# Start of PAGE TEXT

Power 8 Workshop is no longer trading. The company that grew out of the pitch was dissolved in 2025, roughly fifteen years after the original Dragons' Den appearance. It had a genuinely long life for a Den business, just not an infinite one.

That fifteen-year run is worth pausing on. Plenty of pitched businesses fold within a couple of years. This one did not, and the story of how it got that far is more interesting than the average Den outcome.

That fifteen-year figure also matters because it shows the decision to walk away from the Dragons was not obviously a mistake. Plenty of founders who take the money end up losing control of decisions they would rather have kept, and Elsworthy's route, while unusual, let him run the business on his own terms for well over a decade.

The Pitch

Founder Chris Elsworthy came into Series 8, Episode 8 asking for £150,000 in exchange for 30 percent of the business, pitching a cordless benchtop workshop system built around a single interchangeable power unit rather than a shelf full of separate cordless tools.

It is the kind of product Dragons who understand manufacturing and retail tend to respond to, a genuine engineering idea with an obvious retail shelf and an obvious price point, rather than a novelty.

The Deal That Got Offered, Then Turned Down

Duncan Bannatyne and Peter Jones offered the full £150,000 for the 30 percent stake on the table, matching the ask exactly. On screen, that reads as a clean, straightforward win.

# End of PAGE TEXT

• [PROBLEMS]
a: Decide whether each statement agrees with the Power 8 Workshop account. Answer yes or no, quoting the deciding words from it: (i) The company was dissolved in 2025. (ii) Elsworthy asked for £150,000 in exchange for 40 percent of the business. (iii) The offer Elsworthy received matched what he had asked for.
b: Write the next part of the Power 8 Workshop account, picking up after its final sentence.

# Start of DATA SEGMENT

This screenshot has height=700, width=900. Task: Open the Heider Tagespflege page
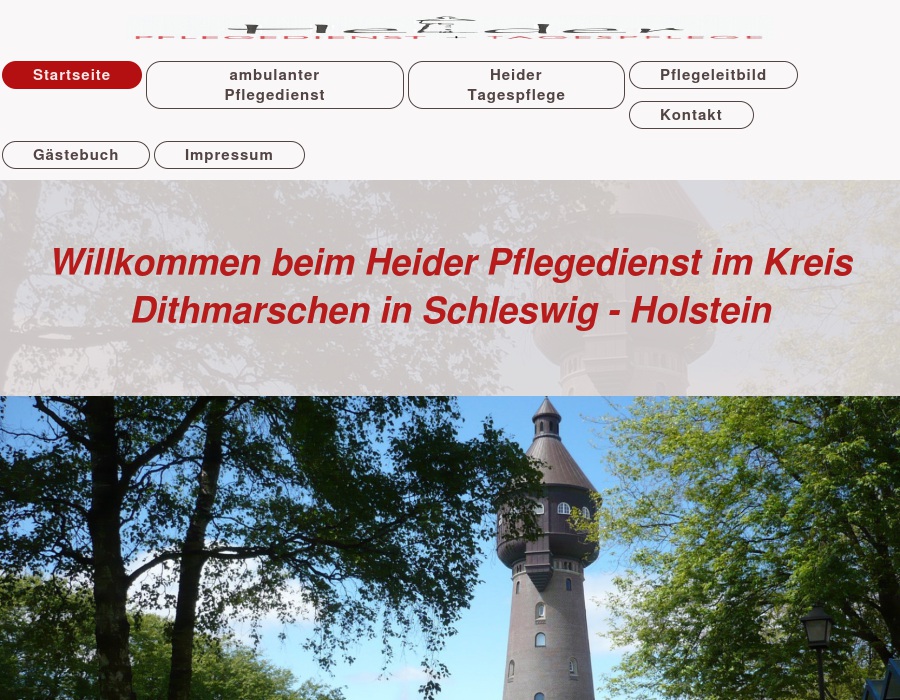516,84
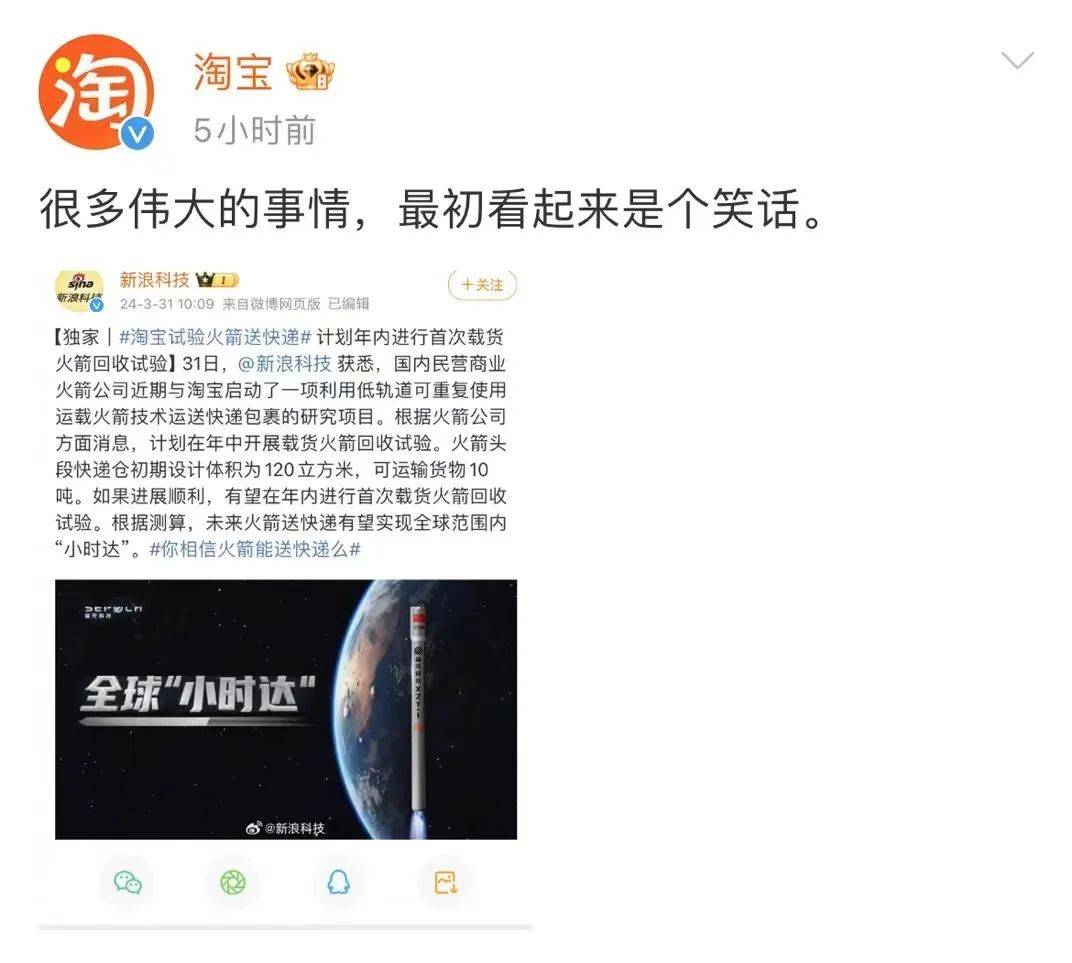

# End of DATA SEGMENT

• [RESULTS BY TASK]
a:
(i) Yes: "was dissolved in 2025"
(ii) No: "asking for £150,000 in exchange for 30 percent of the business"
(iii) Yes: "matching the ask exactly"

b:
Off screen, it did not close. Reporting at the time says Elsworthy declined the investment after filming, citing discomfort with how the show's format had represented the business, and chose to fund the company through the crowdfunding platform Kickstarter instead. That is an unusual move. Most founders who get an on-air yes fight to keep it.

Duncan Bannatyne and Peter Jones are both experienced retail investors, and matching the full ask on a manufacturing-heavy product like this is a reasonable vote of confidence in the underlying engineering, even though the money never actually changed hands.

Why the Kickstarter Route Worked, For A While

Turning down two Dragons and going to the crowd instead is a real gamble, and in this case it paid off for a long stretch. The business kept trading and kept developing the product line for around a decade and a half after the episode aired, which puts it well ahead of most companies that do walk away from the Den with a cheque.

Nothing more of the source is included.